■ Action item:
Go through the data below and gather each line containing "Enable".

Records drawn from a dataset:
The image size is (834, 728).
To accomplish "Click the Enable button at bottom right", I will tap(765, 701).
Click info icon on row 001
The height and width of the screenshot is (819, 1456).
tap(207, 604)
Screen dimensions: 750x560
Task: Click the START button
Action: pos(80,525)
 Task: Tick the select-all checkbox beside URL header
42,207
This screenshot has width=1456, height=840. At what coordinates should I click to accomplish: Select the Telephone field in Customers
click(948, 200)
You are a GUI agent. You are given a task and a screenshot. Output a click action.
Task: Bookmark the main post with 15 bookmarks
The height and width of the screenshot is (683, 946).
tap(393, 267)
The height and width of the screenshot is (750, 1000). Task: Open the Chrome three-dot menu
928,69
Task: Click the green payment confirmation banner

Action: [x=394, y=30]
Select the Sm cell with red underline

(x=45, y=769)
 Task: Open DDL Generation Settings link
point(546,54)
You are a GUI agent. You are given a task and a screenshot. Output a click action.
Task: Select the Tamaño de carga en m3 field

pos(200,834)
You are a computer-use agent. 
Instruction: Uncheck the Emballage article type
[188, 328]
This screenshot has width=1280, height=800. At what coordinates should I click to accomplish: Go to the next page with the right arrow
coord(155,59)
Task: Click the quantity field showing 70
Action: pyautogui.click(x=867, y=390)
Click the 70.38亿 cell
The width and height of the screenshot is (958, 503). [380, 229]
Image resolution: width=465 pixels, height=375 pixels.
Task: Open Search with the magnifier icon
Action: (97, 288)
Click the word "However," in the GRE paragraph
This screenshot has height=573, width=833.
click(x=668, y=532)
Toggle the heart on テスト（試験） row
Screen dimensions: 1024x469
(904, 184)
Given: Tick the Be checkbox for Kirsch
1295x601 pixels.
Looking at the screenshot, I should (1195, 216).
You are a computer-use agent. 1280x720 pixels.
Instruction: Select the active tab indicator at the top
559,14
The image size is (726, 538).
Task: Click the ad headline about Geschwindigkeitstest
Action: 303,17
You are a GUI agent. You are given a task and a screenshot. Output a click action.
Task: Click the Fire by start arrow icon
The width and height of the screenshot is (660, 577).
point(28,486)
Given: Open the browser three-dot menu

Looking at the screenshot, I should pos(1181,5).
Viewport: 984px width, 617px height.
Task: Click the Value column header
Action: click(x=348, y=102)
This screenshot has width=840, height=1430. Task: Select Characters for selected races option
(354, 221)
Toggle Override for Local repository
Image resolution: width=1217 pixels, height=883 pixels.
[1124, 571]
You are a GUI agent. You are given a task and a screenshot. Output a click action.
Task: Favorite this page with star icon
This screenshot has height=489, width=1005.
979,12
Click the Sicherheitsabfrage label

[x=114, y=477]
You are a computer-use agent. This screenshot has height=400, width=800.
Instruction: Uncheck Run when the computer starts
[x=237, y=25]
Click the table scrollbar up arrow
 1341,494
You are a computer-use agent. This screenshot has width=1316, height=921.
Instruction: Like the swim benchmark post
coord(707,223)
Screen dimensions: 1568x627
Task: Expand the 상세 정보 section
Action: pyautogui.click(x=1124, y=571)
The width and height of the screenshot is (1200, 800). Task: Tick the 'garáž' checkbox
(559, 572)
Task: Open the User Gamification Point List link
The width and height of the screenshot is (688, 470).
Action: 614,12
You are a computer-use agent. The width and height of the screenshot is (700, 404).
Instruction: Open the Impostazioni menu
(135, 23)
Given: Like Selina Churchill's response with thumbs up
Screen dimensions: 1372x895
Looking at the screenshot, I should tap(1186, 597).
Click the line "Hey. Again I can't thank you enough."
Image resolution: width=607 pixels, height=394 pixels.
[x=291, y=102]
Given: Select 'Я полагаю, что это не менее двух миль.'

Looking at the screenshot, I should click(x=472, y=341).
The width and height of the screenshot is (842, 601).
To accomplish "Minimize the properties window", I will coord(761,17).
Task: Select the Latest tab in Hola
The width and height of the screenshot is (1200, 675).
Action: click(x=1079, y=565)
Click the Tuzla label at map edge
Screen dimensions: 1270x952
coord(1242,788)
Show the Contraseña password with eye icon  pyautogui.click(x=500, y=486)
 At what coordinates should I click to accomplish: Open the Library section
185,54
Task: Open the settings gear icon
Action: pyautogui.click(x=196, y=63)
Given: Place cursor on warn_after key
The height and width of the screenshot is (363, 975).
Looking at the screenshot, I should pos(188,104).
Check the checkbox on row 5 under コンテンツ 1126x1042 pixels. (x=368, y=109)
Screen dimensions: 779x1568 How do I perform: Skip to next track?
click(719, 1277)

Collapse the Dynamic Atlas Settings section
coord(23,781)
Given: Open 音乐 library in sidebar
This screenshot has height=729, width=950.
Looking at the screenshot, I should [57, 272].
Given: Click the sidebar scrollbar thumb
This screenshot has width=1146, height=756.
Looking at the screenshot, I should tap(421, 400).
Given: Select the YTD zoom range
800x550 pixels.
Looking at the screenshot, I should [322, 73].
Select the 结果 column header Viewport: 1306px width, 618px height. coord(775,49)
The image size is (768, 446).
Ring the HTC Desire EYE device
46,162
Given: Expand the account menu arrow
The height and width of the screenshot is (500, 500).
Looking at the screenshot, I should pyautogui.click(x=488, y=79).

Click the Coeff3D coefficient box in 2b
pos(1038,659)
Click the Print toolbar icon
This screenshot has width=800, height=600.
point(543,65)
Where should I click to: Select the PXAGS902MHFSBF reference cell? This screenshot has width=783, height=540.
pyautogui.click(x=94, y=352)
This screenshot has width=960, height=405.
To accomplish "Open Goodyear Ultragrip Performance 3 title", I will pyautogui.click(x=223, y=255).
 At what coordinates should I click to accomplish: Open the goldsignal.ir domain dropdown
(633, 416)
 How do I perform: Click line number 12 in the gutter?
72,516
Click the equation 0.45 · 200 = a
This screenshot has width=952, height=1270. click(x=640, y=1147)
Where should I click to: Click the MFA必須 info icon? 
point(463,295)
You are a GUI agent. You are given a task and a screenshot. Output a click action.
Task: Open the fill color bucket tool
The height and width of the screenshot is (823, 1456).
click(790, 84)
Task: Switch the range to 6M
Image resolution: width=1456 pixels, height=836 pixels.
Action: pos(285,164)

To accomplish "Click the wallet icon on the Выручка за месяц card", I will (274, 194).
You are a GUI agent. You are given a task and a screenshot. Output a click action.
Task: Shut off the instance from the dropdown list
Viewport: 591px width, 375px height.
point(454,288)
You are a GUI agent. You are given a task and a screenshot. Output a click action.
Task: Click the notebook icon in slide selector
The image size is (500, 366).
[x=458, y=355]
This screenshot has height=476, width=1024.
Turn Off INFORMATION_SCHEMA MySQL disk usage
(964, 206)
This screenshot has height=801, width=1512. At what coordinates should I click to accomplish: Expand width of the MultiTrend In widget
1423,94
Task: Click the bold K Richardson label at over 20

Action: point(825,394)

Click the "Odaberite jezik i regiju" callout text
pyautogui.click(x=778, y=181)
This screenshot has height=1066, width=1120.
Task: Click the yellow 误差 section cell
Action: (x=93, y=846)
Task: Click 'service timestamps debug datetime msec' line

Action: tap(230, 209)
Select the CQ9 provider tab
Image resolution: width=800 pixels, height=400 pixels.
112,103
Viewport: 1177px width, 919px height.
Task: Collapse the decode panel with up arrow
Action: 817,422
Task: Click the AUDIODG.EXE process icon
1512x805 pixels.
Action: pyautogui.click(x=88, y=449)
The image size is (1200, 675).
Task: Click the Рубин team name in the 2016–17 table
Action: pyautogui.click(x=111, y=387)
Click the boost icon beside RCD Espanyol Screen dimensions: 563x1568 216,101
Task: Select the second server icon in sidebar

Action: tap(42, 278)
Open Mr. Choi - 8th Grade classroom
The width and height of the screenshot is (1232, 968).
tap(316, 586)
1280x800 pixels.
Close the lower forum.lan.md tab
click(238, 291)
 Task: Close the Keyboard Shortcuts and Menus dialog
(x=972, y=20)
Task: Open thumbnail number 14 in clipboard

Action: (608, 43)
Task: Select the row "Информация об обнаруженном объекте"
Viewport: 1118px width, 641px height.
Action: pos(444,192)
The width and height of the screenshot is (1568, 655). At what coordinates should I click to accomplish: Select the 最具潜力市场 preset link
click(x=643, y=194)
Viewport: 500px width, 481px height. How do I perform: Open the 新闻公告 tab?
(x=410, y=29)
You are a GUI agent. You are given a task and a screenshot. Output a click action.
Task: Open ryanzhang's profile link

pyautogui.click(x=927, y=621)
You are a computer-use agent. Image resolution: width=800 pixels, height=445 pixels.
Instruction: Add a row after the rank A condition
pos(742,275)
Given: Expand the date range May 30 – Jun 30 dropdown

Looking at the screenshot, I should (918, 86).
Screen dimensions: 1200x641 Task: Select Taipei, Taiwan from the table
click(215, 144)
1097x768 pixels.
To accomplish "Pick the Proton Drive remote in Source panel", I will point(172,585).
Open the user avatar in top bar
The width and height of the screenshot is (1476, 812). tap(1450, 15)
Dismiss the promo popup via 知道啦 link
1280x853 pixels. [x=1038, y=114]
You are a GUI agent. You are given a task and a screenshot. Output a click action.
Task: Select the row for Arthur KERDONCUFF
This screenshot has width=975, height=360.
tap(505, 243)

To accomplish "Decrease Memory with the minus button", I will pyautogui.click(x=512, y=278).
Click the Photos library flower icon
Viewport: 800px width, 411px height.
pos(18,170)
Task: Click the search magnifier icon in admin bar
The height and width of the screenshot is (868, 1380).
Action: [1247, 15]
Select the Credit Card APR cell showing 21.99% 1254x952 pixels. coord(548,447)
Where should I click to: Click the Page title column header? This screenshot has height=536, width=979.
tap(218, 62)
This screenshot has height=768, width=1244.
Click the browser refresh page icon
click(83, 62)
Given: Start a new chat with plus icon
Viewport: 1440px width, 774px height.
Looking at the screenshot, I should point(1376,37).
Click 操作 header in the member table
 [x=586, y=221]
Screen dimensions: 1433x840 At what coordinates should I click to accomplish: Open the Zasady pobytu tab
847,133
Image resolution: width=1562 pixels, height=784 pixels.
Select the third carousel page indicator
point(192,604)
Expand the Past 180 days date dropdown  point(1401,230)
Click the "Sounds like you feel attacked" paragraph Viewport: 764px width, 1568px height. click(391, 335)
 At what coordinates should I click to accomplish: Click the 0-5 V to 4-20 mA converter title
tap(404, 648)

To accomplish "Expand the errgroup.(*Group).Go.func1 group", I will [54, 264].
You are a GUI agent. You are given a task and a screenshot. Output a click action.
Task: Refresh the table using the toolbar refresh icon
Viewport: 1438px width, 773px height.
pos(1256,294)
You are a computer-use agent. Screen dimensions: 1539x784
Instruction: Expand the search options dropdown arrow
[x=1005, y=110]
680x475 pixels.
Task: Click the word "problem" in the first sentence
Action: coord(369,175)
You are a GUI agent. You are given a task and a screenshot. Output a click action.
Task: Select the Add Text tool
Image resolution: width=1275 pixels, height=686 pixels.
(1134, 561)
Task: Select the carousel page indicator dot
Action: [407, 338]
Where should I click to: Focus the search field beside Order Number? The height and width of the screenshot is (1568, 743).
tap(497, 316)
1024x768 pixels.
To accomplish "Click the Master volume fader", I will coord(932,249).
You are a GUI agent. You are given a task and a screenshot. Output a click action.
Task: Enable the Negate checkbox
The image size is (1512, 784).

■ Expected output:
To accomplish "Click the Enable button at bottom right", I will tap(765, 701).
Task: Enable the Negate checkbox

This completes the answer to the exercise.